# Task goal
Set down exactly the lines in the records below that run from the line with "Click the upper Acrescentar dropdown button" to the line with "This screenshot has width=1020, height=669.", inclusive, and nothing more.

# Saved entries
________________________

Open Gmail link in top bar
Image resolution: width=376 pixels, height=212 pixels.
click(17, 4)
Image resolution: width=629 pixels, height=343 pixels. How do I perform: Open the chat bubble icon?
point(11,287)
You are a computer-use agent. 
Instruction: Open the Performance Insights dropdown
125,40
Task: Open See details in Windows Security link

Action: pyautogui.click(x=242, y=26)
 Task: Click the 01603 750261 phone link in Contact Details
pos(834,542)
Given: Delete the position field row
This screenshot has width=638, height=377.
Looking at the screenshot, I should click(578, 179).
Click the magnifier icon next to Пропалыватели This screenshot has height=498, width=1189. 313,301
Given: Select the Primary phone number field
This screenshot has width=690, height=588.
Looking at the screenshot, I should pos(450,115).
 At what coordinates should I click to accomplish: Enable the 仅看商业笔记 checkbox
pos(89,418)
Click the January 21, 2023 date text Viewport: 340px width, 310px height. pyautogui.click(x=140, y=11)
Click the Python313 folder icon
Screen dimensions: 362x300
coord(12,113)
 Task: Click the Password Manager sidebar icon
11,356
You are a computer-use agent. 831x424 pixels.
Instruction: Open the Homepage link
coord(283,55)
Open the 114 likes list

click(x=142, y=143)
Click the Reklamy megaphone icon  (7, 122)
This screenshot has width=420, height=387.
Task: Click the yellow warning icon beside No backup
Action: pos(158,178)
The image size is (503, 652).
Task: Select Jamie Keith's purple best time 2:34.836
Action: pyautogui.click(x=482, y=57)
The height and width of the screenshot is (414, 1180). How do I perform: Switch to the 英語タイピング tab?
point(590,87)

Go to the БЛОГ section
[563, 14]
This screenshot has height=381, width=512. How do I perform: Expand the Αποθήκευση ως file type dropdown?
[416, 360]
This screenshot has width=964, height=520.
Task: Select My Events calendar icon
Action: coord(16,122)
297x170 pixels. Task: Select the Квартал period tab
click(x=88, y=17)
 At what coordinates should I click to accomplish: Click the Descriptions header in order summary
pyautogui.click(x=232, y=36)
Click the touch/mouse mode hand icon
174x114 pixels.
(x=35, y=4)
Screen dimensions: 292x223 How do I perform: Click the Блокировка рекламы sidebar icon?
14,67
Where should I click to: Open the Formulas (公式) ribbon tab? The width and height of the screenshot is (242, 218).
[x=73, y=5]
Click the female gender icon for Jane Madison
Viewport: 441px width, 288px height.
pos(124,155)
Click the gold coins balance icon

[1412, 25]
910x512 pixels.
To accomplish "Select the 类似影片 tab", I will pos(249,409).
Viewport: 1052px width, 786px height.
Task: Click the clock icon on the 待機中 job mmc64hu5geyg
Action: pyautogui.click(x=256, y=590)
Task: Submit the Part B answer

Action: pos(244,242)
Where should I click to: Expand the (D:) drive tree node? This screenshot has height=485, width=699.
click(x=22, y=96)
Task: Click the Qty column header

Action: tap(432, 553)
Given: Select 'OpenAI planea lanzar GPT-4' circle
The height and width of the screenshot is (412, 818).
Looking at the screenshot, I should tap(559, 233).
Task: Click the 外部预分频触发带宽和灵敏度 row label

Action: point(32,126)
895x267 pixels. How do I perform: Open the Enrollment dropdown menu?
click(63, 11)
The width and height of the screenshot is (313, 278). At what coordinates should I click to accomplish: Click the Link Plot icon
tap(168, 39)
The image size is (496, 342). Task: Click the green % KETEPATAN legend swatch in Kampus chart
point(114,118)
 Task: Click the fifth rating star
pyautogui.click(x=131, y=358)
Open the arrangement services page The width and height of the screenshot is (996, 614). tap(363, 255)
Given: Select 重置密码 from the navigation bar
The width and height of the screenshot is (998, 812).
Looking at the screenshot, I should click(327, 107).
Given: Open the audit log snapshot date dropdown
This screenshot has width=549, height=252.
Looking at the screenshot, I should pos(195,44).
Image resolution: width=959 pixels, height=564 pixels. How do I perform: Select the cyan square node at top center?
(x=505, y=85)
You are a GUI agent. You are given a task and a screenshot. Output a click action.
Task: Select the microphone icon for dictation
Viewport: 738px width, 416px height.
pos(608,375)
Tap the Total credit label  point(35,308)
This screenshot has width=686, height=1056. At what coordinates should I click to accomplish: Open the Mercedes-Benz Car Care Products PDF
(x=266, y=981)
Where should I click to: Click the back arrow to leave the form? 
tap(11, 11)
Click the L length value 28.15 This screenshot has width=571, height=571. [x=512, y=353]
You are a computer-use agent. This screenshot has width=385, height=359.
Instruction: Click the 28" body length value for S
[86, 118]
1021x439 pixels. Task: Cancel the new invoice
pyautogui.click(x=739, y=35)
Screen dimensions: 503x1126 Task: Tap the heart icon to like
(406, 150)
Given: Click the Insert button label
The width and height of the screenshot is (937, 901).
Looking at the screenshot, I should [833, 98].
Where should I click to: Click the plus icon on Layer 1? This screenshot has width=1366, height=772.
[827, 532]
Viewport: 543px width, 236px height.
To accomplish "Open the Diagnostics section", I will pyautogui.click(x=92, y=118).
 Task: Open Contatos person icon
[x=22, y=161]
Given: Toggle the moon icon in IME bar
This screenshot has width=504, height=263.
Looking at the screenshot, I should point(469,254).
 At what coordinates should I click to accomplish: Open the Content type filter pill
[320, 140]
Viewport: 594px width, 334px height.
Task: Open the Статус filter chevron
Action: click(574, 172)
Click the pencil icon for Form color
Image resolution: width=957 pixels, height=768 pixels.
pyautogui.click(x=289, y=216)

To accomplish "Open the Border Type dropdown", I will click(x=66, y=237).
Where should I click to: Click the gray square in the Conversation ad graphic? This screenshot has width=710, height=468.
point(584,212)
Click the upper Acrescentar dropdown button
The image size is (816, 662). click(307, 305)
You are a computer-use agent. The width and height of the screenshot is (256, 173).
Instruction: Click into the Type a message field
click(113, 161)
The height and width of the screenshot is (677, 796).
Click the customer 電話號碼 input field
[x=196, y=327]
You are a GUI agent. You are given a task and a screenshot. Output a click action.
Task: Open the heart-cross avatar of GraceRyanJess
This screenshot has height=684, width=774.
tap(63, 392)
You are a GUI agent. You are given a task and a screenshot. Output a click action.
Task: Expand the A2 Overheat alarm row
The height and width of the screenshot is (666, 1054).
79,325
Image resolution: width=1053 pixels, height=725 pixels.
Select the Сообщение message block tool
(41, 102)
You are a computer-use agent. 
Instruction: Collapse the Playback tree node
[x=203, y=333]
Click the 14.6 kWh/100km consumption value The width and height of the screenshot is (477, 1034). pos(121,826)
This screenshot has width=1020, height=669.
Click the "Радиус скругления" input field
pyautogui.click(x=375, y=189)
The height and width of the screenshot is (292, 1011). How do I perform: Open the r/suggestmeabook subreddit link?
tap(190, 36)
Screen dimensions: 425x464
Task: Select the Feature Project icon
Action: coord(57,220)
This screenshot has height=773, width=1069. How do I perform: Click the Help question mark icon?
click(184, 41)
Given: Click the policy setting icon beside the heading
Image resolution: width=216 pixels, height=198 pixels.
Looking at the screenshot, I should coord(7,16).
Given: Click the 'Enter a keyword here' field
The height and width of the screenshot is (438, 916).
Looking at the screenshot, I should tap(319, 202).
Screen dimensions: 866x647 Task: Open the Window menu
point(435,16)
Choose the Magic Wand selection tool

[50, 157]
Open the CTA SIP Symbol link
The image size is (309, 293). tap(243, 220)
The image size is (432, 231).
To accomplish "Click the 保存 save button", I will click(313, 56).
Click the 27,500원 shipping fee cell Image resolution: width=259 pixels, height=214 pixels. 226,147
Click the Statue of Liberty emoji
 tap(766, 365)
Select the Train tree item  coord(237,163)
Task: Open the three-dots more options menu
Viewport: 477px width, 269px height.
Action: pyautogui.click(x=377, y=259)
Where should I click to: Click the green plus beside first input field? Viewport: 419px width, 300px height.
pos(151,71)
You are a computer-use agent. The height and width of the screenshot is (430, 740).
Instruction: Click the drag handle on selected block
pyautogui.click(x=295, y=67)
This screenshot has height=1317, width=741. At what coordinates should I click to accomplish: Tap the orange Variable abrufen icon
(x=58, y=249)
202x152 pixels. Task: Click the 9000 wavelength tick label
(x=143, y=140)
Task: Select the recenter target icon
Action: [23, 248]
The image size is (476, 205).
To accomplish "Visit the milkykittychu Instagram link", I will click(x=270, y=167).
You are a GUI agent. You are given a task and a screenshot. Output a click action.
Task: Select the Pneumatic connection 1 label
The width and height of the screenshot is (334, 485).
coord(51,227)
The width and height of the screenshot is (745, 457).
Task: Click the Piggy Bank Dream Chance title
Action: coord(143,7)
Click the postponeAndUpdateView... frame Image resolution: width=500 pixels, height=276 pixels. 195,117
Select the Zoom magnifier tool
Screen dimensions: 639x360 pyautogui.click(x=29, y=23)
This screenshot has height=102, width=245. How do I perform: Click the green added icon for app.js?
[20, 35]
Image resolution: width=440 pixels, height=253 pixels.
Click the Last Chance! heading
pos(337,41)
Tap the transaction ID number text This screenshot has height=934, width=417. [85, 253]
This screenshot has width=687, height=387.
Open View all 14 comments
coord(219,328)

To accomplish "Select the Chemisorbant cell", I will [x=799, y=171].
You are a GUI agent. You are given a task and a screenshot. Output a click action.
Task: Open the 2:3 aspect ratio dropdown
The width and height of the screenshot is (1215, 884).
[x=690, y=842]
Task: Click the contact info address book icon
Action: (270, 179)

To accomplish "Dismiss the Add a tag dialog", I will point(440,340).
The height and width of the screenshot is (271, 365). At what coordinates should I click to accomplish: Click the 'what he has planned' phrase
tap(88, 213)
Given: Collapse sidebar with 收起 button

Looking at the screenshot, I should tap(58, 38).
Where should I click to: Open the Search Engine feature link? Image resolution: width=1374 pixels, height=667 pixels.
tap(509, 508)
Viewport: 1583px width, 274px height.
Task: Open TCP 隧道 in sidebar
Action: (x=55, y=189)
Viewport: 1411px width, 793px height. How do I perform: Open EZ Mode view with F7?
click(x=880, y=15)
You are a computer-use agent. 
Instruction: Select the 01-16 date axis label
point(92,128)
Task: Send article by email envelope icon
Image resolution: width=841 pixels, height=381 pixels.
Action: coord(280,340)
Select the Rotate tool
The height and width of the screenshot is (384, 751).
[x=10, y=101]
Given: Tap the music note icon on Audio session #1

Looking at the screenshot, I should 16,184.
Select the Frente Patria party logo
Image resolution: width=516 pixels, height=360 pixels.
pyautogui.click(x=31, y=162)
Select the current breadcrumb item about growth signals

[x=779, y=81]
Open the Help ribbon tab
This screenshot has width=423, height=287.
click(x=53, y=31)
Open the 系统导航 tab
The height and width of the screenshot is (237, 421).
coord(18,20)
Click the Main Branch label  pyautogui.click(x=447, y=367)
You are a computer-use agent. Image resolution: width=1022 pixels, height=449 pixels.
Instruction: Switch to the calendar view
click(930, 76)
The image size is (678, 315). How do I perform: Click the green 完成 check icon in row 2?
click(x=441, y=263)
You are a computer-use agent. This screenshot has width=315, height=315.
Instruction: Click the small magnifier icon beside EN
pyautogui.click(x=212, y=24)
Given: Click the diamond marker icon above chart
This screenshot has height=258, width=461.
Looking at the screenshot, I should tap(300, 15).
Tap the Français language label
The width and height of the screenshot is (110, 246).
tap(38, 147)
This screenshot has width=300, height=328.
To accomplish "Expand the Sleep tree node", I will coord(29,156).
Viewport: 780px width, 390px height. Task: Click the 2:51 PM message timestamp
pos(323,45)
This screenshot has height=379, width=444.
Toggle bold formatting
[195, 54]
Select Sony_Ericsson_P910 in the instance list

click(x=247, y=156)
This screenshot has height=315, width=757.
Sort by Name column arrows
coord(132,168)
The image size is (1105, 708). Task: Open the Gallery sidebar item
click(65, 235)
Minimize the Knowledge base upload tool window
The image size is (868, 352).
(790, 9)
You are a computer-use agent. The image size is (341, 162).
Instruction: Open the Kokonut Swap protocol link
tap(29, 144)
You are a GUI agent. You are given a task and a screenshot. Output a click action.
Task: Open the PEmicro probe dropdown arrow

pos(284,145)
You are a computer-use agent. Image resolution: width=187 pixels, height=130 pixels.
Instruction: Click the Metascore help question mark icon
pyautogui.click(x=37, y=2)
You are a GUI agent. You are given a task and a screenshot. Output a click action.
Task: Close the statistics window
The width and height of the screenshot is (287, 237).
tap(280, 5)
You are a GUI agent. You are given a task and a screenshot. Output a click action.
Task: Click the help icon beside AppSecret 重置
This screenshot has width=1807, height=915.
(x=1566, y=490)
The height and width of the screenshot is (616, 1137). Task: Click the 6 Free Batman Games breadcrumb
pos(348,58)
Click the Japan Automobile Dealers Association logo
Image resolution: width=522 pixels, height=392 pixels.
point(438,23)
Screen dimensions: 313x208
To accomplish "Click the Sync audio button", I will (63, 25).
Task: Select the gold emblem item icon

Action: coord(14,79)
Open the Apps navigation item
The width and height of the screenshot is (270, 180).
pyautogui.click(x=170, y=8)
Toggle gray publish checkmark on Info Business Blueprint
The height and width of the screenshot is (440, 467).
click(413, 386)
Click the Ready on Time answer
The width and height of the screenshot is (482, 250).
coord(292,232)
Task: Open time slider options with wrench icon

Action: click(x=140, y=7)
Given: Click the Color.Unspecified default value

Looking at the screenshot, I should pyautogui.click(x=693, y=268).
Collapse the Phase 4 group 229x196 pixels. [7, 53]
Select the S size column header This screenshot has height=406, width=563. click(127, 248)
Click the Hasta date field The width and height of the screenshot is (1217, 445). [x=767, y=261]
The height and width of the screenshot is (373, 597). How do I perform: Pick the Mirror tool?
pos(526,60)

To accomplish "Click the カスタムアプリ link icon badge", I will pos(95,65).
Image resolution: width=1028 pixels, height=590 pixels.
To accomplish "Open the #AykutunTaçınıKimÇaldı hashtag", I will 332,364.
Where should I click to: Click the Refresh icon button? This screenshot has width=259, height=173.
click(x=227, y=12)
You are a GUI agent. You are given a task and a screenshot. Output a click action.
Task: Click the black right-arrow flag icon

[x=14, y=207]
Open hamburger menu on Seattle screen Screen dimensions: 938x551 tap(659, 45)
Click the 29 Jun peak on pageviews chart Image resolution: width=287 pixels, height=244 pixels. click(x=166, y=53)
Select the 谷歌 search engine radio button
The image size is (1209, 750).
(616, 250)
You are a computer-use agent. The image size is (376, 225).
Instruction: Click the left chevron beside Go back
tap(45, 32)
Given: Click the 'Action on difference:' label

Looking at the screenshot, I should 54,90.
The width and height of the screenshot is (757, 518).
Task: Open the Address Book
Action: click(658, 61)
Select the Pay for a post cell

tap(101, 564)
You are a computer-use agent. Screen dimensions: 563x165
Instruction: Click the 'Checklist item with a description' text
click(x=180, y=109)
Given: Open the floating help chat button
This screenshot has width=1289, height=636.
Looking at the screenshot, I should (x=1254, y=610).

________________________

# Output of the exercise
Click the upper Acrescentar dropdown button
The image size is (816, 662). click(307, 305)
You are a computer-use agent. The width and height of the screenshot is (256, 173).
Instruction: Click into the Type a message field
click(113, 161)
The height and width of the screenshot is (677, 796).
Click the customer 電話號碼 input field
[x=196, y=327]
You are a GUI agent. You are given a task and a screenshot. Output a click action.
Task: Open the heart-cross avatar of GraceRyanJess
This screenshot has height=684, width=774.
tap(63, 392)
You are a GUI agent. You are given a task and a screenshot. Output a click action.
Task: Expand the A2 Overheat alarm row
The height and width of the screenshot is (666, 1054).
79,325
Image resolution: width=1053 pixels, height=725 pixels.
Select the Сообщение message block tool
(41, 102)
You are a computer-use agent. 
Instruction: Collapse the Playback tree node
[x=203, y=333]
Click the 14.6 kWh/100km consumption value The width and height of the screenshot is (477, 1034). pos(121,826)
This screenshot has width=1020, height=669.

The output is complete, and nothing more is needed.